--- Task inputs ---

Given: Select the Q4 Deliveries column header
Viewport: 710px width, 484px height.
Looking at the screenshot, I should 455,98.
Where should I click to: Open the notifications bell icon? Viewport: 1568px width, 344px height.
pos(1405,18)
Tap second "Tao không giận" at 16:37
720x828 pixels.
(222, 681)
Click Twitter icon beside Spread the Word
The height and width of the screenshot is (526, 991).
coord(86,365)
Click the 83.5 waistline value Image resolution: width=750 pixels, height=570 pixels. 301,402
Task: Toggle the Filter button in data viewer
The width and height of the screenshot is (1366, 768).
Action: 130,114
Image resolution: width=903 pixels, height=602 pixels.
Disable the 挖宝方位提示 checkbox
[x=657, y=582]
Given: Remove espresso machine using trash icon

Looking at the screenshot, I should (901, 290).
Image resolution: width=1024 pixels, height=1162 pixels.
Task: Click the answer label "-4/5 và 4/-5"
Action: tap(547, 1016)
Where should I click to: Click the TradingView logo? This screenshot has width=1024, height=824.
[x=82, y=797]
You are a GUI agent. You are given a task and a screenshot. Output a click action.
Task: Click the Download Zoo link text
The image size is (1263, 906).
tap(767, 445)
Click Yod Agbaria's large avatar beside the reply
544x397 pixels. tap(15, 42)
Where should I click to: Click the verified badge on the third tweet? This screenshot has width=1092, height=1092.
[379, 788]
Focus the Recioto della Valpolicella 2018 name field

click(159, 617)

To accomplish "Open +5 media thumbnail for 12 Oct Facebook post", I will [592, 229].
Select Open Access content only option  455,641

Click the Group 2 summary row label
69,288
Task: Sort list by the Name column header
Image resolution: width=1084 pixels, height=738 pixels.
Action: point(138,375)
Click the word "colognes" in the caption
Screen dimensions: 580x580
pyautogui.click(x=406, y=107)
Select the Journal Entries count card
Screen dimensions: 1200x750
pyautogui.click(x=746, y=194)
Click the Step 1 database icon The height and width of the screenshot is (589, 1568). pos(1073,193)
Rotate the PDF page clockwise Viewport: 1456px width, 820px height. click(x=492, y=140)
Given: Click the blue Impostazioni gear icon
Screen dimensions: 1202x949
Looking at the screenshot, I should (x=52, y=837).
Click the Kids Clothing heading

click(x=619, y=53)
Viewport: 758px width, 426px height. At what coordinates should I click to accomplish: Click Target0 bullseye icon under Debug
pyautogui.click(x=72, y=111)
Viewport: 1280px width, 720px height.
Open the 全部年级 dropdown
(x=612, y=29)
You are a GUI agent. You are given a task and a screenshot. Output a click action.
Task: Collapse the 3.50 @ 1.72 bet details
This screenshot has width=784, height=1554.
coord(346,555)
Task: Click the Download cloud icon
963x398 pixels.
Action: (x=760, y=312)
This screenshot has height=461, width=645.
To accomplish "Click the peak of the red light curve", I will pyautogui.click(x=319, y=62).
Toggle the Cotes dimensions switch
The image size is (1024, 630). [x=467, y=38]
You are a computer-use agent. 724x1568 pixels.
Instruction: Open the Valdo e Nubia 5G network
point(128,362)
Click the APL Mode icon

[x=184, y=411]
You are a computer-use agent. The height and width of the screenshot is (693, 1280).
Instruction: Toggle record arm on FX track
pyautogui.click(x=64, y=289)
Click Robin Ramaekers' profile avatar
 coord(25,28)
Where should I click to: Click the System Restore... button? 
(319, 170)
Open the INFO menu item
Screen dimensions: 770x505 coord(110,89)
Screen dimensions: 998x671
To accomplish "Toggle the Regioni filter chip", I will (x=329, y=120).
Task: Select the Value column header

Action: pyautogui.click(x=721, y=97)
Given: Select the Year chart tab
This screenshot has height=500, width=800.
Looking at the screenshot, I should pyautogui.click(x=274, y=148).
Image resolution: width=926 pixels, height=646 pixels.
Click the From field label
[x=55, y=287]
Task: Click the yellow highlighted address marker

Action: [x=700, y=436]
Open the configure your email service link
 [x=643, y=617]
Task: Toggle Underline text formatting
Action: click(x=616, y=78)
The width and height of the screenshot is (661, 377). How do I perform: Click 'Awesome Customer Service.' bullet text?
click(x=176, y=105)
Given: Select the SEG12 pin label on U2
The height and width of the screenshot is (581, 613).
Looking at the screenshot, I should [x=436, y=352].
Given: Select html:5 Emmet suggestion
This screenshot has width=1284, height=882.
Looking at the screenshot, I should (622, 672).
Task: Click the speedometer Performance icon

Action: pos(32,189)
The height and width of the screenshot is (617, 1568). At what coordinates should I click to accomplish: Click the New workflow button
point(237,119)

---

Task description: The required answer is the exact run of lines above starting at the line with "Open the 全部年级 dropdown" and ending at the line with "Task: Click the Download cloud icon", with both ends present.

Written response:
Open the 全部年级 dropdown
(x=612, y=29)
You are a GUI agent. You are given a task and a screenshot. Output a click action.
Task: Collapse the 3.50 @ 1.72 bet details
This screenshot has width=784, height=1554.
coord(346,555)
Task: Click the Download cloud icon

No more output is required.